The Sumo Logic Architecture

A Scalable, Service-Based Log Management Architecture

The basic architecture of Sumo Logic's cloud log management system revolves around the best practice of divide-and-conquer by composing many small and independent services in order to build a scalable, flexible log management platform. Major components of the Sumo Logic system, such as the log data intake and collection management facilities, the full-text indexing pipeline, and the interactive analytics platform, are encapsulated into a set of decoupled services. Each service employs a set of shared lower-level modules to make use of common functionality. Each service runs as an independent executable, and each service can scale independently of the others in the cloud based on demand and the specific CPU and I/O requirements of each service.

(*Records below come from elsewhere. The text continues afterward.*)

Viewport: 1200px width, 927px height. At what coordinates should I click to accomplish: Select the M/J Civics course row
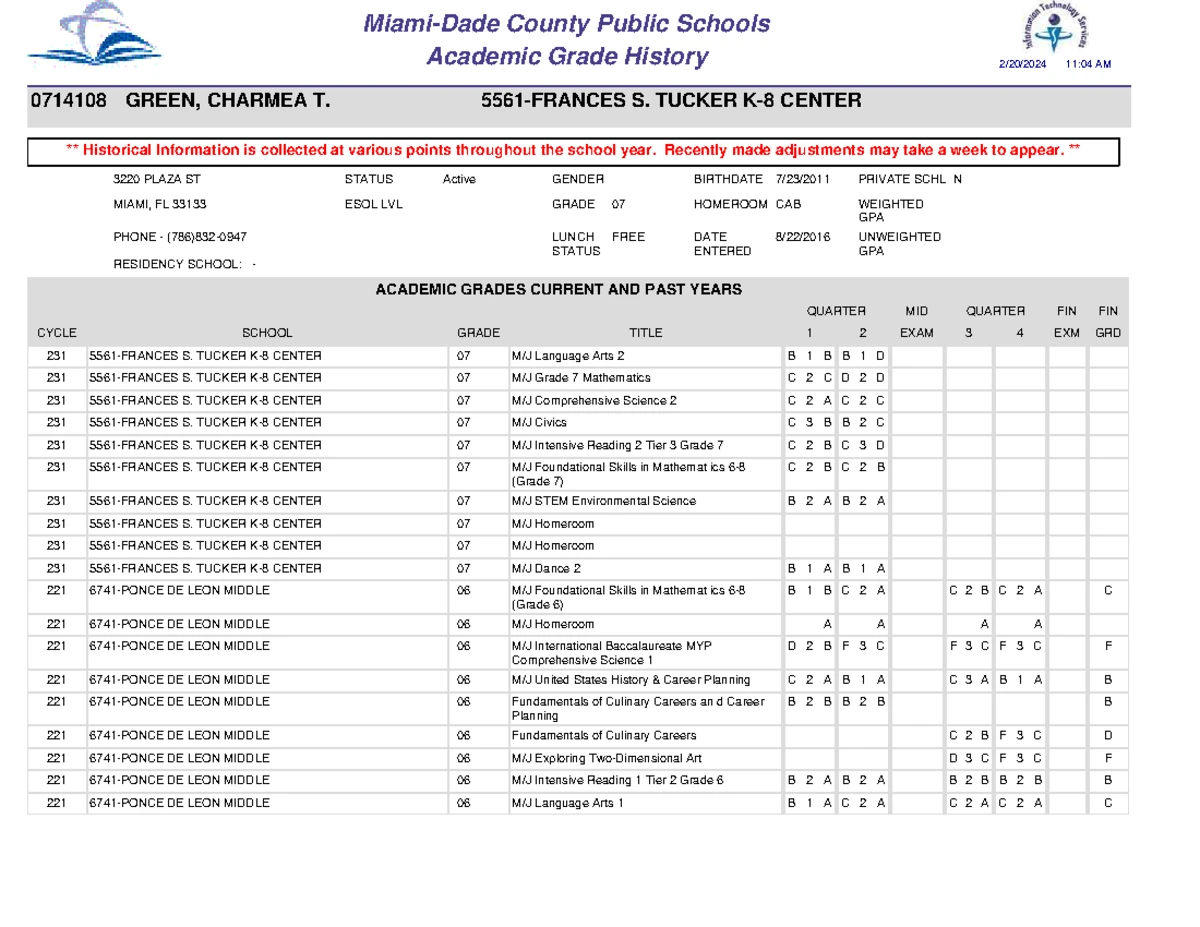pyautogui.click(x=539, y=423)
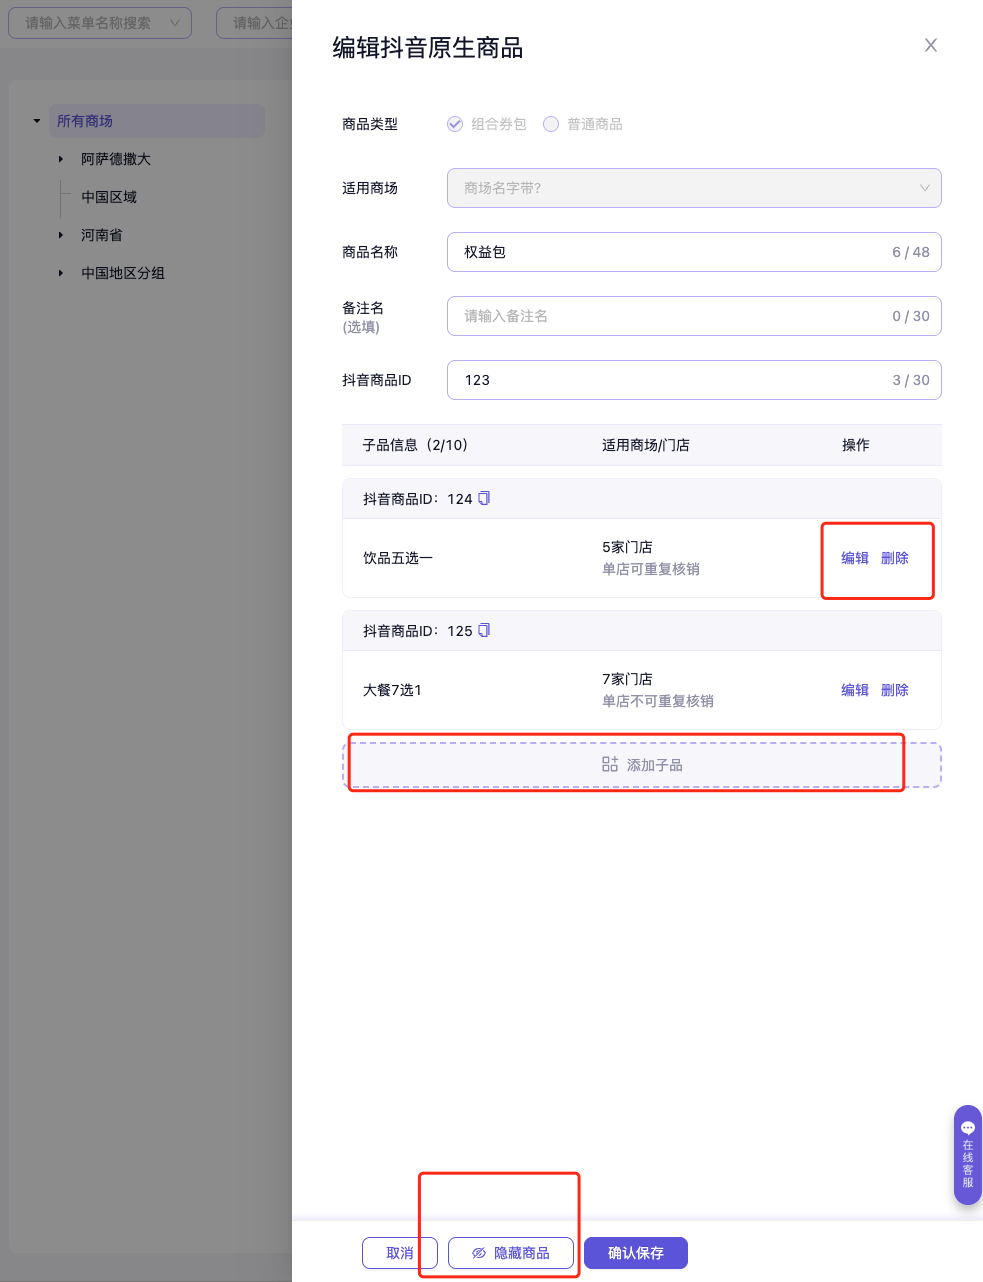
Task: Collapse the 所有商场 tree node
Action: click(37, 121)
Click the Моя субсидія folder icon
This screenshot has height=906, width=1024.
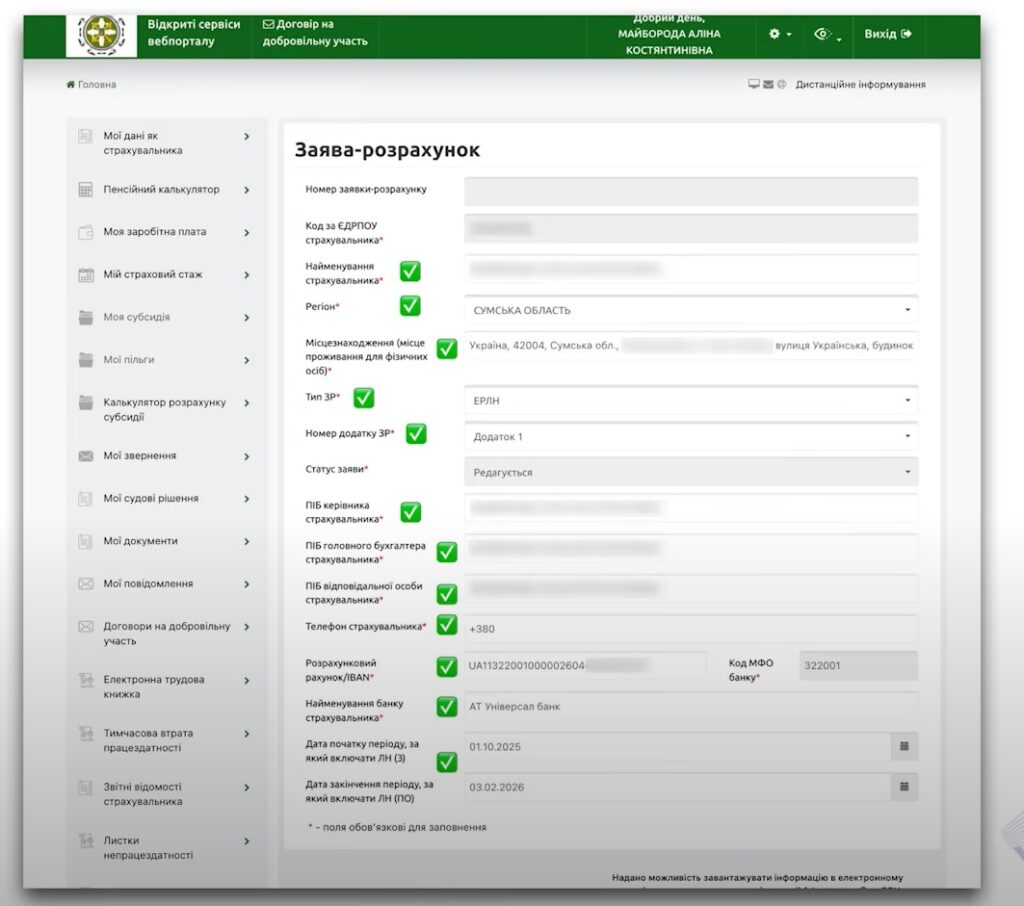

Messaging Affords Reliability and Redundancy

Individual services are not only physically separated in the Sumo Logic service, but are also further logically decoupled by the use of an ultra-fast messaging bus. The Sumo Logic system uses asynchronous messaging to decouple all senders and receivers within the system, while additional durability is afforded by the message bus. The message bus allows for elegant inter-service load-balancing internal to the Sumo Logic system, which gives the system elasticity along a lot of different dimensions. Message durability is important to be able to continue to operate the system in light of unavoidable partial failures in the infrastructure layer. In order to achieve absolute scalability, the Sumo Logic system is designed to scale on many layers.

Optimized for Throughput and Low Latency

Sumo Logic leverages Amazon S3 for log data persistence. The superior properties of S3 make it possible for Sumo Logic to offer durable, reliable retention of even large amounts of log data for extended periods of time at a very competitive cost. Since low latency is a major concern in real-time log processing, the Sumo Logic system is finely tuned all the way down to the collector to trade-off batch operations with minimal delays in order to achieve high throughput at low latencies. At the same time, customer log data is always tagged and the separation of different customer's data is always fiercely enforced during processing as well as at rest, ensuring reliable and secure log management to the end user.

Innovative Streaming Query Engine

All log data query processing in the Sumo Logic system, be it real-time or historically/forensics-oriented, is performed by the same underlying stream processing engine. Expressing and configuring real-time alerts is therefore no different than running interactive queries, blurring the lines between queries and alerts, and making it extremely straightforward to operationalize log data analytics. For Interactive Analytics, the stream engine makes it possible to evaluate queries in an incremental fashion, while pushing intermediate results immediately to the web-based UI. Users will see query results on their screens at the moment the query has started; results are refined and extended as the query completes, delivering a superior log management experience.